Directions for this task> Pictures stay out of the copy. Retype exactly the lines below from the one with "Instruction: Open Apps" through the one with "The height and width of the screenshot is (191, 277).".

● ● ●

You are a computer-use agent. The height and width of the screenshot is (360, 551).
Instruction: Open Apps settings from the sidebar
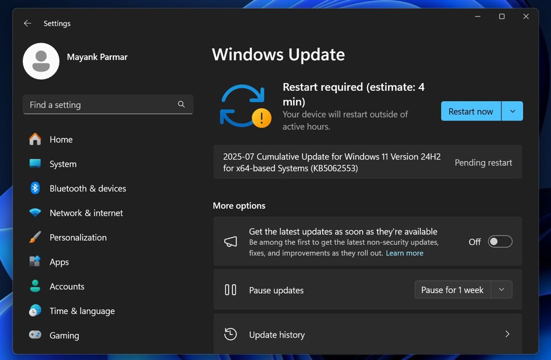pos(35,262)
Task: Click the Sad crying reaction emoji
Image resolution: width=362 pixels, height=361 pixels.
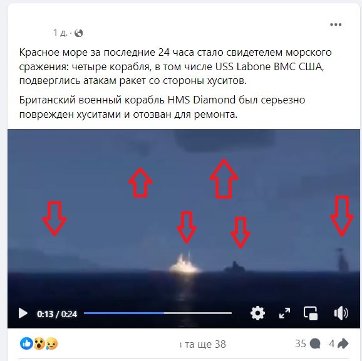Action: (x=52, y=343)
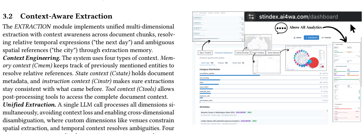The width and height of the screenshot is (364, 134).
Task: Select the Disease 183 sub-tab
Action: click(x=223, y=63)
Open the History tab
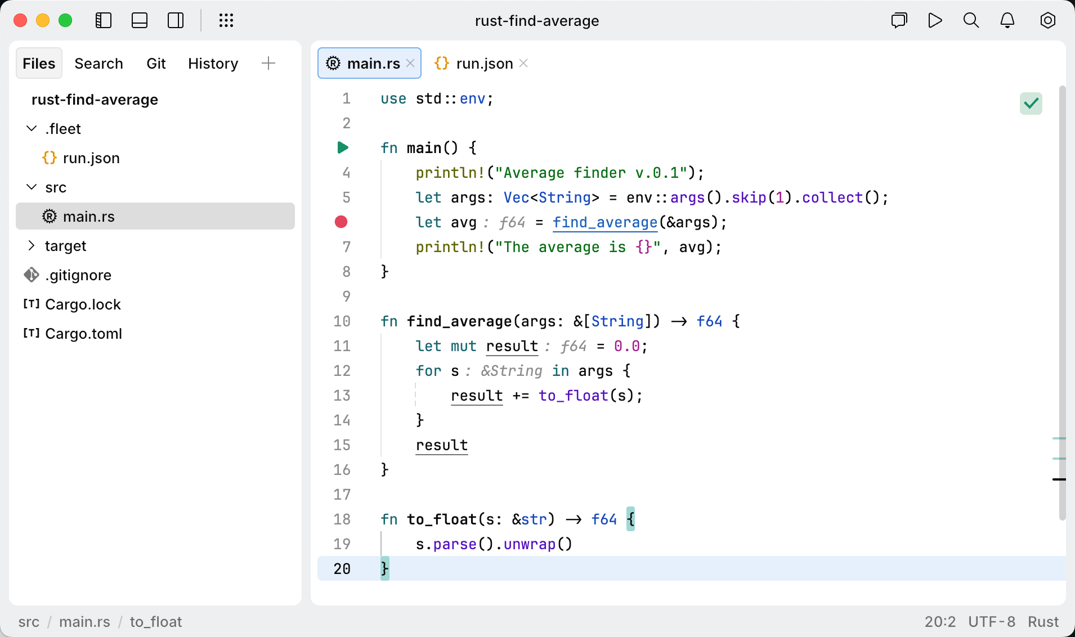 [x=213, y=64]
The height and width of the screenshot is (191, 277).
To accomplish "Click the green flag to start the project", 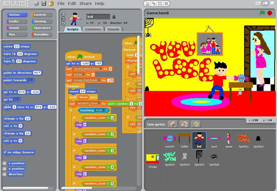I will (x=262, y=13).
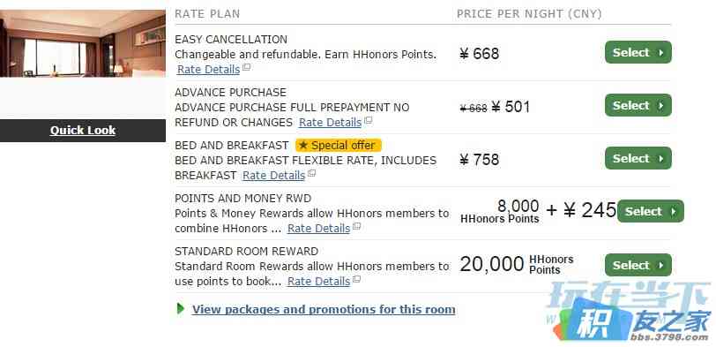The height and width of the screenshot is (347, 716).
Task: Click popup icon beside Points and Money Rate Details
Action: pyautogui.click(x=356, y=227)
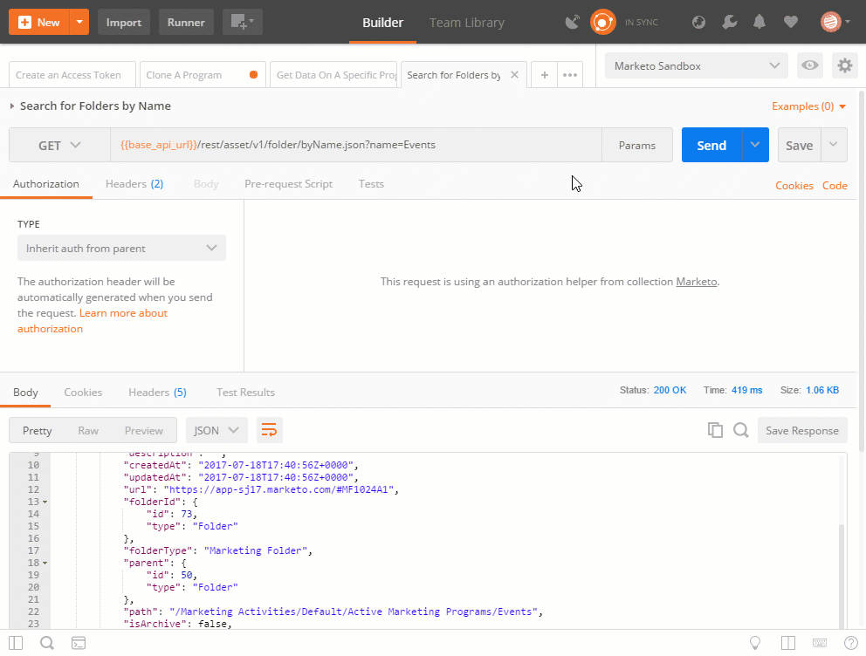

● ● ●

Task result>
Instruction: Open Apps settings from the sidebar
pos(35,262)
Task: Click the Sad crying reaction emoji
Image resolution: width=362 pixels, height=361 pixels.
Action: (x=52, y=343)
The width and height of the screenshot is (364, 134).
Task: Select the Disease 183 sub-tab
Action: click(x=223, y=63)
Open the History tab
 [x=213, y=64]
The height and width of the screenshot is (191, 277).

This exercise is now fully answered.